I am surprised at the similarities between English and German. I, like Will and Beanpole, had been learning German since we had arrived and I was amazed at how quickly I was picking it up. My one complaint is that it is a harsh sounding language which sounds vaguely sinister. A girl could tell you in German that she loves you and it would sound like she was saying she hated you. Anyway back to my friends.
Even though I wasn't with them when they left I watched them leave from afar. I followed their progress for a time from the gallery. I saw a crowd gather around them wishing them well as they set out on their journey and I watched then as they made the slow decent to the valley below,
"Godspeed you three," I said quietly and gave a half-hearted sigh, How I wish I could go with them.
"You wanted to see me sir?" I asked as I stepped into the council room.
Julius was there alone at the head of the council table, "I know my decision not to send you has troubled you Henry."
"I'm fine sir."
Julius smiled and I knew from the look on his face that he could see that I was still feeling dejected. Even though it had been a little over two weeks since the expedition set out I was still in the dumps about it.
"Remember when I told you that your time would come Henrich?" he asked using the German version of my name and smiling as he said it.
"Yes," could my opportunity to prove myself be coming?

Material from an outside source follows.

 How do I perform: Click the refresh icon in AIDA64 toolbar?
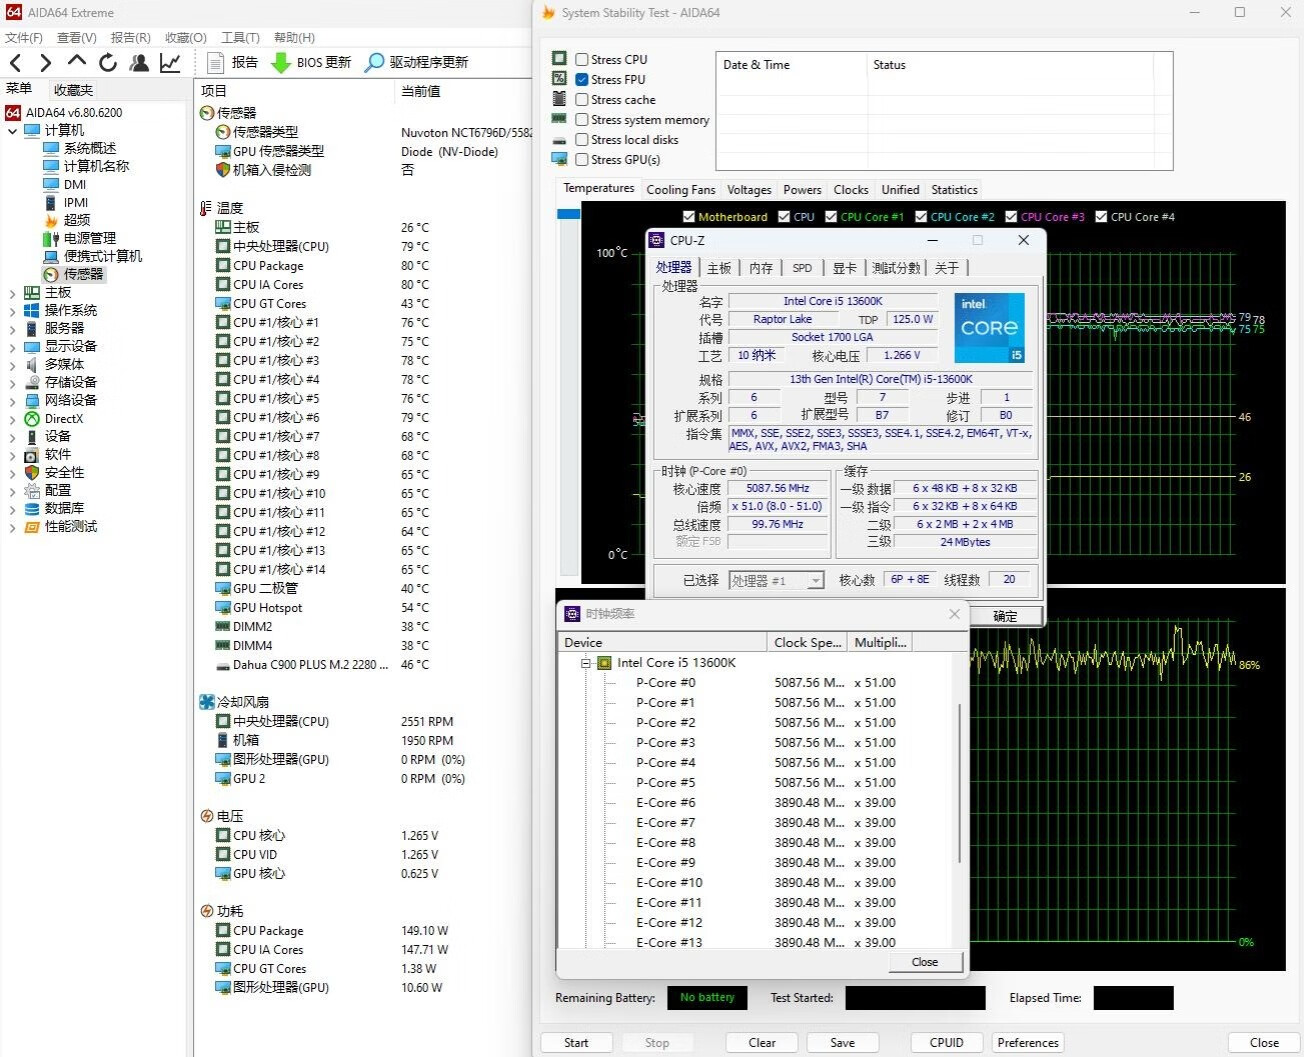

Was it my time?
"You have gained a fair grasp of German and given your travels from your home to here, I can tell that you are accustomed to travel," he paused and then continued, "I have a task for you."
"I am sending out scouts to search for new recruits to join the freemen…I want you to be one."
My eyes widened, "Me?"
He smiled, "It is your time Henry."
It seemed as if my fortunes had changed, I was going from being disappointed to having the opportunity that I so badly wanted. Now was my chance!
The following morning I sat in a chair while I had my hair cut short and then shaved down to the skin. The cut pieces of hair tickled my face and made me itch. The barber handed me a mirror. I took it and in its frame was a blue eyed boy, a bald blue eyed boy.
I felt my bare scalp and smiled, "I doesn't even look like me!"
"Wait until you put the cap on," said the barber, a man named Frederico who laughed, "You'll look even less like you!"
The following day the cap went on. It had been taken from a dead man and no longer worked. It would crown my skull and my hair would grow to mask the fact that I wasn't truly capped and as such, would given no commands.
A month, and a few inches of hair later, I left out with three others; another boy my age and two men in the early twenties; wolves in sheep's' clothing on a mission to find others like us who would challenge the Tripods dominion over Earth.
As I walked down to the valley below I held my head up high, pleased with the fact that I was doing my part. However, something told me that I would have an even greater part to play in the future, what that was I did not know but I knew in my heart that it would be something to do with defeating the Tripods and bringing freedom back to the world.